Par ailleurs, le Sénat a autorisé la société d'aménagement foncier et d'établissement rural (Safer) d'Ile-de-France à exercer, à titre expérimental pendant trois ans, son droit de préemption sur la vente de parcelles forestières d’une superficie inférieure à 3 hectares, afin d’améliorer la structure des propriétés forestières en les préservant du mitage, de la pression foncière ou de l’étalement urbain.

Métropoles : nous partîmes à huit métropoles, nous nous vîmes vingt-deux...

Enfin, sur le volet non-francilien du projet de loi, le Sénat a refusé la création de nouvelles métropoles. Par 224 voix contre - la droite, les communistes et le RDSE - et seulement 119 pour, les sénateurs ont en effet rejeté des amendements destinés à rétablir un article du texte assouplissant les critères de création des métropoles afin de faire émerger quatre nouvelles entités - en l'occurrence Orléans, Toulon, Dijon et Saint-Etienne. Cet article avait été supprimé par la commission des lois qui avait estimé qu'"il porterait atteinte à l'équilibre des territoires".

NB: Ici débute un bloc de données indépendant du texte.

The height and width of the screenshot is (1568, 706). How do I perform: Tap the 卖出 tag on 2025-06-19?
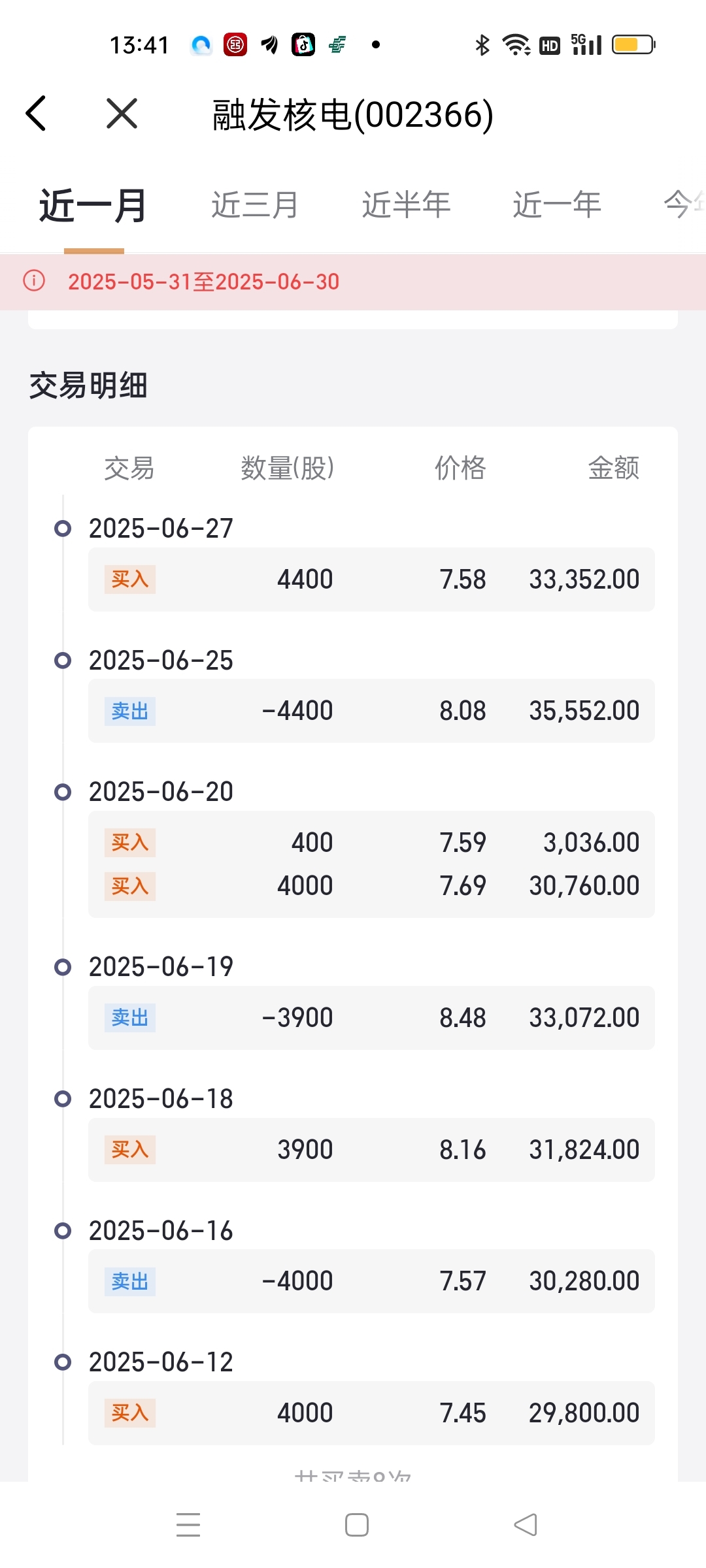tap(129, 1018)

"L'agglomération de Tours a vocation à devenir métropole, elle le serait déjà si nous n'avions pas connu des vicissitudes avec le décès de Jean Germain", l'ancien maire de la ville, a plaidé Stéphanie Riocreux (PS), auteur de l'un des amendements de rétablissement.
Même point de vue pour Michèle André (PS) qui a proposé un critère complémentaire à celui de la population de la zone d'emploi : disposer d'une population supérieure à 250.000 habitants ou comprendre dans son périmètre le chef-lieu de région au 31 décembre 2015. "Ainsi Clermont-Ferrand, Metz et Tours accéderaient au statut de métropole", a-t-elle dit.
"Le gouvernement souhaite rétablir son texte par lequel Dijon, Saint-Etienne, Toulon et Orléans deviendront métropoles", a confirmé Jean-Michel Baylet. "Metz, Clermont-Ferrand et Tours, à mon sens, ont vocation à rejoindre ce club".
"Sur la forme, je pense à Don Rodrigue", leur a répondu le rapporteur Mathieu Darnaud. "Nous partîmes à huit métropoles et par un prompt renfort, nous nous vîmes vingt-deux en arrivant au port". "Or avec vingt-deux métropoles, on doit repenser l'aménagement du territoire français".
Pour lui, "face au développement métropolitain, nous ne pouvons pas procéder ainsi, à la va-vite" et "il nous faut une définition claire de la métropole, de son rôle, du seuil de population requis".